Across surveys, Gen Z consistently shows lower trust in brands, governments, and even traditional media compared to previous generations. They’re harder to impress, quick to spot insincerity, and faster to move on when brands miss the mark.

For companies used to traditional marketing playbooks, this feels baffling. Wasn’t a “relatable” tone of voice enough? Isn’t “authentic” messaging what the experts recommended?

The truth is: authenticity isn’t about tone anymore. It’s about structure.

And businesses that fail to understand this deeper shift will keep losing the next generation.

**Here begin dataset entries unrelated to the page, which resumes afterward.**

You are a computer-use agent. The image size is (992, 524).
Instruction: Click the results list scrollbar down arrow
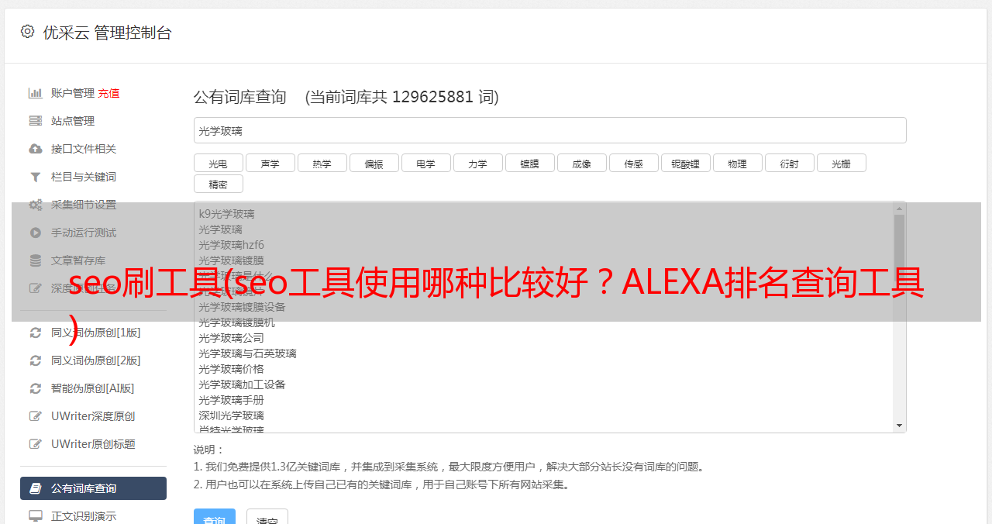click(x=899, y=426)
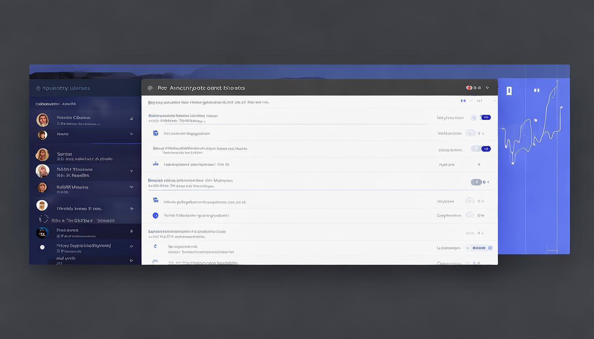Image resolution: width=594 pixels, height=339 pixels.
Task: Toggle the gray switch in the middle section
Action: [x=476, y=182]
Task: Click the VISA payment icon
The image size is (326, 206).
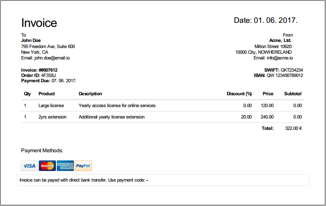Action: [x=29, y=166]
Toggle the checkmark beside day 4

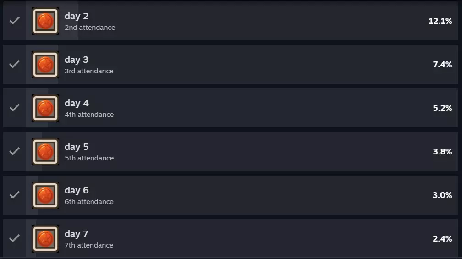(x=15, y=108)
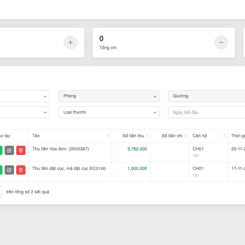Delete the INV0367 invoice payment row

click(x=21, y=150)
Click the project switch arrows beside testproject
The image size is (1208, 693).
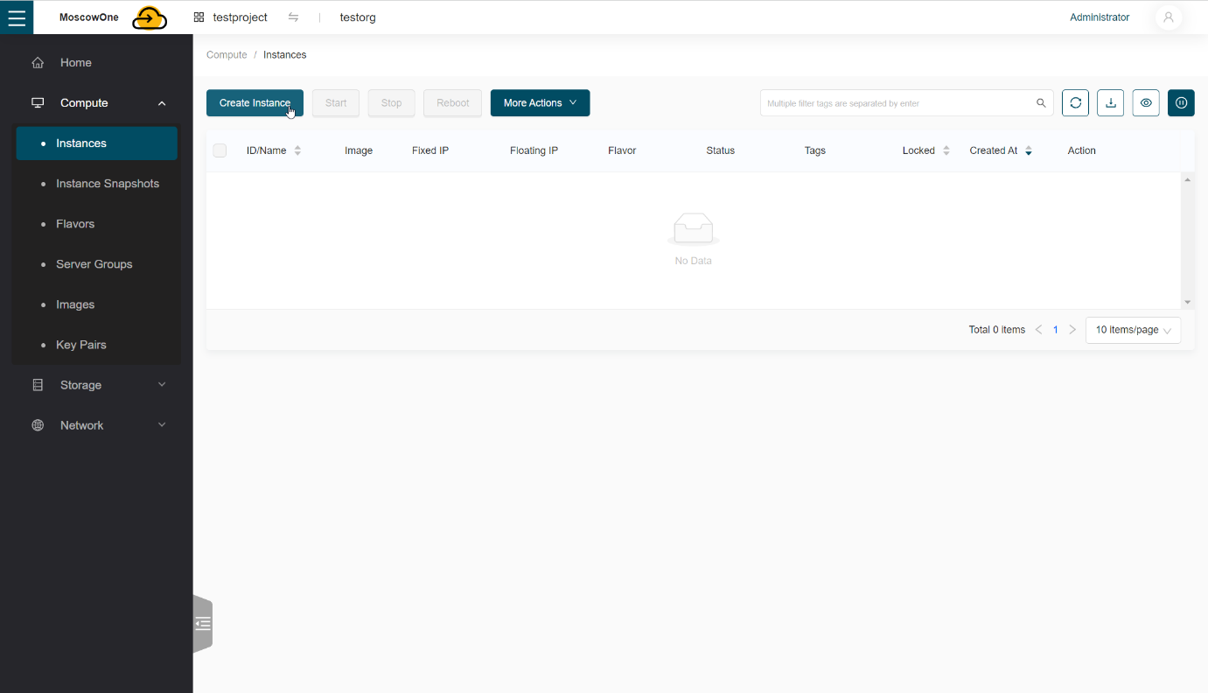293,17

The Erosion of Trust: How We Got Here

Three key forces have driven Gen Z’s trust problem:

  1. Marketing Fatigue Gen Z grew up swimming in content. Ads were never a novelty; they were a constant. Brands flooded every channel, Instagram, YouTube, TikTok, with glossy campaigns, faux relatability, and forced memes. The result?
    Overexposure dulled the impact. Young consumers learned to tune out anything that smelled like strategy.
  2. Corporate Transparency (and the Lack of It) Gen Z is the most internet-literate generation yet. They can Google your labor practices, your carbon footprint, your CEO’s salary, and the working conditions at your suppliers.
    A few catchy tweets can’t paper over systemic hypocrisy anymore.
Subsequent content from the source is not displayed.